Aralarından ikisi bana yol gösterdiği için bugün onlardan bahsetmeyi tercih ediyorum.
* * *
Ülkemizde nadir yetişen araştırmacı gazetecilerden Zafer Özcan, Aksiyon Dergisi'nde yayınladığı "Akla ve paraya ihtiyacı olmayan şehir Kayseri" (Sayı: 571-14.11.2005) başlıklı çalışmasında tartışmalara ev sahipliği eden Kayseri'de "vahşi değil, sosyal kapitalizm"in egemen olduğunu ve üstelik bunun kadim bir geleneğin parçası olduğunu vurguluyor.

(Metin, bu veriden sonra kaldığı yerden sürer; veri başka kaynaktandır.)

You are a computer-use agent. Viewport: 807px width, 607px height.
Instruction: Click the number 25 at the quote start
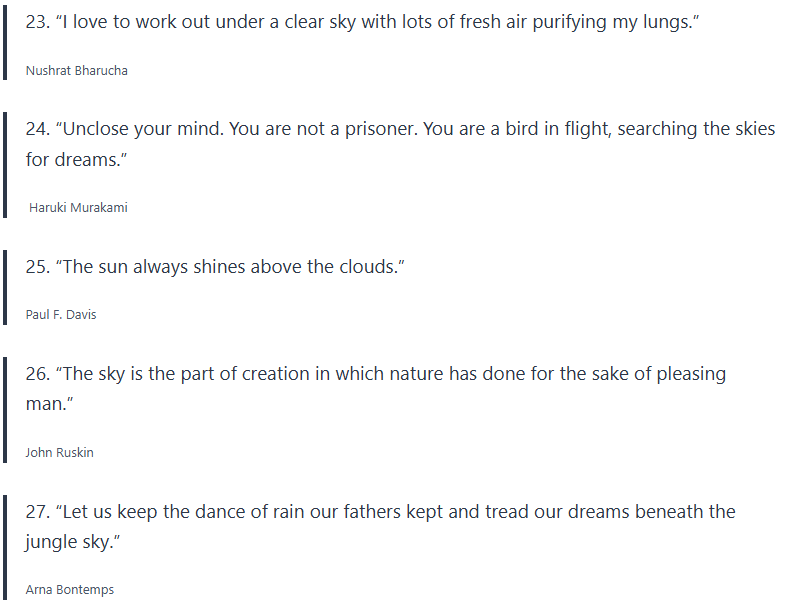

"...Kayseri'de son 20 yılda zirveye ulaşan ekonomik kalkınma, yarım asırlık bir geçmişe sahip aslında. ’Ticari zeká, çalışkanlık ve üretim gücü' gibi faktörlerin önemli rol oynadığı bu gelişmede asıl dikkat çeken unsurlar ise toplumun kendine has özellikleri ile şehirdeki kadim gelenek ve değerler. Bugün ’girişimcilik, tasarruf ve hayırseverlik' olarak özetlenebilecek bir sacayağı üzerinde yükselen ekonomik kalkınma modeli, Anadolu'da yaşanan bir inkişafı gözler önüne seriyor. Son 5 yılda Kayserili hayırseverlerin, yaşadıkları şehir için 300 milyon dolar harcaması, sağlık ocağından fakülte binalarına kadar hem şehir merkezinde hem de ilçelerdeki kamu yapılarına katkıda bulunması bu bakımdan bir tesadüf değil... Kayseri merkezde toplam 16 aşevi faaliyette. Her gün (600 bin nüfuslu şehirde) 6-10 bin arasında kişi üç öğün yemeğini aşevlerinden alıyor. Öğrencilere sağlanan bursların sayısı ise bilinmiyor. Çünkü şehirdeki yardımlaşma ve dayanışma vakıflarının sayısı çok fazla..."
* * *
Konuyla ilgili en çarpıcı mektubu ise sorduğum soru çerçevesinde ülkede en geniş ve en özgün araştırmaları yapan iktisatçı Prof. Dr. Murat Çizakça yazdı:
"...İslamiyet'in ekonomik sisteminin pekálá kapitalist olduğunu ilk ortaya atan Maxime Rodinson'dur ("Islam and Capitalism"-Penguin, 1977-1980). Rodinson bu eserinde Kuran ve hadislerden hareketle bu sonuca varır. Rodinson'dan sonra ben de "Demokrasi Arayışında Türkiye: Laik-Dindar/Demokrat Uzlaşmasına Bir Katkı"(Yeni Türkiye Yayınları, 2002) kitabımın ikinci ve üçüncü bölümlerinde bu konuya eğildim ve Ortaçağ İslam Kapitalizmi'nin geliştirmiş olduğu kurumların Batı tarafından alındığını ve bu kurumların Batı'da gelişen özgün kurumlarla sentez edilerek Aydınlanma'nın da etkisiyle, Çağdaş Batı Kapitalizmi'nin doğduğunu anlattım. İslam sadece kendine has bir kapitalizm türüne sahip olmakla kalmamış, aynı zamanda Batı kapitalizmini de kuvvetle etkilemiştir. Bu konudaki kanıtları (bir başka) kitabımda (da) bulabilirsiniz. (Murat Çizakça: "History of Civilizations" -İstanbul: Bahçeşehir Üniversitesi Yayınları, 2005.)
* * *
Bence "cami tartışması"ndan önce bu tartışma yapılmalıdır.
"İslam, kapitalizm ile bağdaşır mı?" sorusuna verilecek cevap, "din anlayışımızda" değişim yapıp yapamayacağımıza da ışık tutacaktır.